**TASK ITEM:** For the entries below, print exactly the lines between the line holding "All Events (1209, 1738)" and the line holding "You are a GUI agent. The screenshot is 359×2576.", inclusive, and nothing else.
'''
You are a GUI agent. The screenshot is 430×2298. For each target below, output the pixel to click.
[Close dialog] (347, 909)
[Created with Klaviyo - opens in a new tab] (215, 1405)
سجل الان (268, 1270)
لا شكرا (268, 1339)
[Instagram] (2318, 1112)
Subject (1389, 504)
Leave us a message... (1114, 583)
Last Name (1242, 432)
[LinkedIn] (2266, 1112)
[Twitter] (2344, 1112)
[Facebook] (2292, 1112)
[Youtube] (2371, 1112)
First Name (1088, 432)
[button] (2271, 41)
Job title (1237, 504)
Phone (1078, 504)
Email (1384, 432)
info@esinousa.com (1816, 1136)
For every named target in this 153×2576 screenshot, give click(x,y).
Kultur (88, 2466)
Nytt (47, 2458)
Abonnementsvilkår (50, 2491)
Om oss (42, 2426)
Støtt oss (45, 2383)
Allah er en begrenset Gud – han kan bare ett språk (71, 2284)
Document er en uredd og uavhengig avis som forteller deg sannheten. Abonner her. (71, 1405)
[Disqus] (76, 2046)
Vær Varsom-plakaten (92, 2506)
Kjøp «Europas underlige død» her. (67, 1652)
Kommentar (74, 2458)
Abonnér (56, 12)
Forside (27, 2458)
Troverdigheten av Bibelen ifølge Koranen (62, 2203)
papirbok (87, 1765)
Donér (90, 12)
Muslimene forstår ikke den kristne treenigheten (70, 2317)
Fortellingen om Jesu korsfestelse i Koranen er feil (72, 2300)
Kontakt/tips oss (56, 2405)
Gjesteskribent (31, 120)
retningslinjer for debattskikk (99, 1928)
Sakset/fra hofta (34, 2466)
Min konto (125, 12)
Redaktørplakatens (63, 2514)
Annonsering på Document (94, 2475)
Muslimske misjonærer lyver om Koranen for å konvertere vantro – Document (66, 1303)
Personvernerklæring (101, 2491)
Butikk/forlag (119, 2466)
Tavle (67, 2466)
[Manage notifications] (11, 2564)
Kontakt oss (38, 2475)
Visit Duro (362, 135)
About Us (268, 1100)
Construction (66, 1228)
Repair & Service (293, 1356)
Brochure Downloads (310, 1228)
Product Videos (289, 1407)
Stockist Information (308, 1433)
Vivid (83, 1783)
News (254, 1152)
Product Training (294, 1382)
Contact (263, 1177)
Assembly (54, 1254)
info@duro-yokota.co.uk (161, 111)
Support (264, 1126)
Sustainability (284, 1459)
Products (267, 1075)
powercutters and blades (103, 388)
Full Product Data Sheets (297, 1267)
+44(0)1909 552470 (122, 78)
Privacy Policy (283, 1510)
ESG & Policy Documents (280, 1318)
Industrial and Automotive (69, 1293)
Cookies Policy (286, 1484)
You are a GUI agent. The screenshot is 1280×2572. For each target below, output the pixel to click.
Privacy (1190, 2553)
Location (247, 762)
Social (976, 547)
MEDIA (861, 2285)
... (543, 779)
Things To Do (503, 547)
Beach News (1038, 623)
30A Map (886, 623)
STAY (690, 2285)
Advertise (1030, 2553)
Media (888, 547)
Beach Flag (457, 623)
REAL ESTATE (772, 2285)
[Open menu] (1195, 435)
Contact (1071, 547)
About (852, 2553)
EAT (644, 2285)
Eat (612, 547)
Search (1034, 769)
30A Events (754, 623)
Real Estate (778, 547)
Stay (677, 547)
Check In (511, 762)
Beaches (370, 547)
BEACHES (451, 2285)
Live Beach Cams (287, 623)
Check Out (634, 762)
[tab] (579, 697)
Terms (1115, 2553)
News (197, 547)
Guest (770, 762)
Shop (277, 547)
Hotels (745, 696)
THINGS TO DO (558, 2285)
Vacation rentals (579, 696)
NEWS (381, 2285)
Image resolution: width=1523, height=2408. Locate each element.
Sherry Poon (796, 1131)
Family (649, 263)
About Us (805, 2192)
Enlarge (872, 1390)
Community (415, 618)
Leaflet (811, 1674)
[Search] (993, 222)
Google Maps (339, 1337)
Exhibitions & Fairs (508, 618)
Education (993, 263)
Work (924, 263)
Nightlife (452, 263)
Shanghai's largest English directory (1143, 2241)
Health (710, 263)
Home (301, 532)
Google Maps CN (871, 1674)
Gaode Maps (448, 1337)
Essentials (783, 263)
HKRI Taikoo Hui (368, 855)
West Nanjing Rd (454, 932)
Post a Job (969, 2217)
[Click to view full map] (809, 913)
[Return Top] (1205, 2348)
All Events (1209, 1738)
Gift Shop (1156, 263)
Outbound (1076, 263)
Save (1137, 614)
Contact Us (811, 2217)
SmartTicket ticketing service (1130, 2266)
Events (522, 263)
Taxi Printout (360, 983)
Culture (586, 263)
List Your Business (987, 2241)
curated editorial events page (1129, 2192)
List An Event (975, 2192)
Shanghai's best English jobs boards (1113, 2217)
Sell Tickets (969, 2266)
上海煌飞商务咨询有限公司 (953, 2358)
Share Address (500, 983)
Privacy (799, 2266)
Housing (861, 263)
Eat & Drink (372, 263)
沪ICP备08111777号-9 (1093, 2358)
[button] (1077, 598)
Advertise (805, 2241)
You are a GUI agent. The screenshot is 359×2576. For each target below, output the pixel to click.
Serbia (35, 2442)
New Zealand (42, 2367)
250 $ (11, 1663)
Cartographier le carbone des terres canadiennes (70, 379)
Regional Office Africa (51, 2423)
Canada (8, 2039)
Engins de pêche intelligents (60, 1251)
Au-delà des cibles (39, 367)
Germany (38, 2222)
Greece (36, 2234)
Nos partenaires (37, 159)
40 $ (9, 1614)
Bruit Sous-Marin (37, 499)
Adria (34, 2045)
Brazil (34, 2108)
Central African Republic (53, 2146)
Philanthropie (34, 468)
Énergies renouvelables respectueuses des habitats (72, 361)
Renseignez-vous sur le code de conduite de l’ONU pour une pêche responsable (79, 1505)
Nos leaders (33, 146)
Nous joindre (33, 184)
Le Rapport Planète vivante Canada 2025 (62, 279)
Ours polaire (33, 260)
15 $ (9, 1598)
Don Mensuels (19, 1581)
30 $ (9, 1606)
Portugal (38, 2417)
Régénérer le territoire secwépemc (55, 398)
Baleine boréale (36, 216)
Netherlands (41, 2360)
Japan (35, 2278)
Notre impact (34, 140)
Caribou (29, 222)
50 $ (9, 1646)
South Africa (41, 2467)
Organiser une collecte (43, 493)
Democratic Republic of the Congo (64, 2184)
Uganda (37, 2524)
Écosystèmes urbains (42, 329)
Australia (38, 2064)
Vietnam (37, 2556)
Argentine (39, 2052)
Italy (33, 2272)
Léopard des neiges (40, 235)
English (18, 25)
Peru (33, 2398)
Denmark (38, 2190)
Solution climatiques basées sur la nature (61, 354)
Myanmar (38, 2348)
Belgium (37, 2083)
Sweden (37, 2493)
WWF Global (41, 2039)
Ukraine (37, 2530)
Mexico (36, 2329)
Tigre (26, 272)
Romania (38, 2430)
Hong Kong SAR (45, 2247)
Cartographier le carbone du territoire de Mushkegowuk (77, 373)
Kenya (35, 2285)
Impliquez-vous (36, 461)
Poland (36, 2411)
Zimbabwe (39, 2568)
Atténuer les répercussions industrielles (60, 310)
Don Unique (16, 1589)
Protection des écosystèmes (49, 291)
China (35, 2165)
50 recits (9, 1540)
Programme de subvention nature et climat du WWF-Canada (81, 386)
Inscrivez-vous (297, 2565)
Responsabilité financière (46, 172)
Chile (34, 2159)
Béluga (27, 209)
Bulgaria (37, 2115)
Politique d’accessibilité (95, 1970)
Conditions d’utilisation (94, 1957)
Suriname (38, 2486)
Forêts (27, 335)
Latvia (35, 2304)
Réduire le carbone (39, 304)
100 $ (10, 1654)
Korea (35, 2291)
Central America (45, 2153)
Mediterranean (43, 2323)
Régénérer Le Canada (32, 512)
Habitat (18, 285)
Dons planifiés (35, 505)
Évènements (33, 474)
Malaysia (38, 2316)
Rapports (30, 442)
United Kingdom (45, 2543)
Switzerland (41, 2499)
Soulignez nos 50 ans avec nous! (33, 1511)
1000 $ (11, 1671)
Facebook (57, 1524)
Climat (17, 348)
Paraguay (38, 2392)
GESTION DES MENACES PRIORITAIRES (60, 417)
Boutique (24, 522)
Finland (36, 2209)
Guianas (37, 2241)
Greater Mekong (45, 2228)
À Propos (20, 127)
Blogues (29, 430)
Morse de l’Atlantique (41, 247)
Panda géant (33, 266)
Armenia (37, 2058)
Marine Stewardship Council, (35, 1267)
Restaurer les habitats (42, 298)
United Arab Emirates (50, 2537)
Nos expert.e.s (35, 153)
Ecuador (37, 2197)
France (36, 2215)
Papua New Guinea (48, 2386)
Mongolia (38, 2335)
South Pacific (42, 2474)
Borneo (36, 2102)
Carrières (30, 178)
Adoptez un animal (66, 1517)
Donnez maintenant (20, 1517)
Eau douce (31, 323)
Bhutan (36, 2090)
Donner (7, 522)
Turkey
'''
**OUTPUT FOR THIS EXERCISE:**
All Events (1209, 1738)
Gift Shop (1156, 263)
Outbound (1076, 263)
Save (1137, 614)
Contact Us (811, 2217)
SmartTicket ticketing service (1130, 2266)
Events (522, 263)
Taxi Printout (360, 983)
Culture (586, 263)
List Your Business (987, 2241)
curated editorial events page (1129, 2192)
List An Event (975, 2192)
Shanghai's best English jobs boards (1113, 2217)
Sell Tickets (969, 2266)
上海煌飞商务咨询有限公司 (953, 2358)
Share Address (500, 983)
Privacy (799, 2266)
Housing (861, 263)
Eat & Drink (372, 263)
沪ICP备08111777号-9 (1093, 2358)
[button] (1077, 598)
Advertise (805, 2241)
You are a GUI agent. The screenshot is 359×2576. For each target below, output the pixel to click.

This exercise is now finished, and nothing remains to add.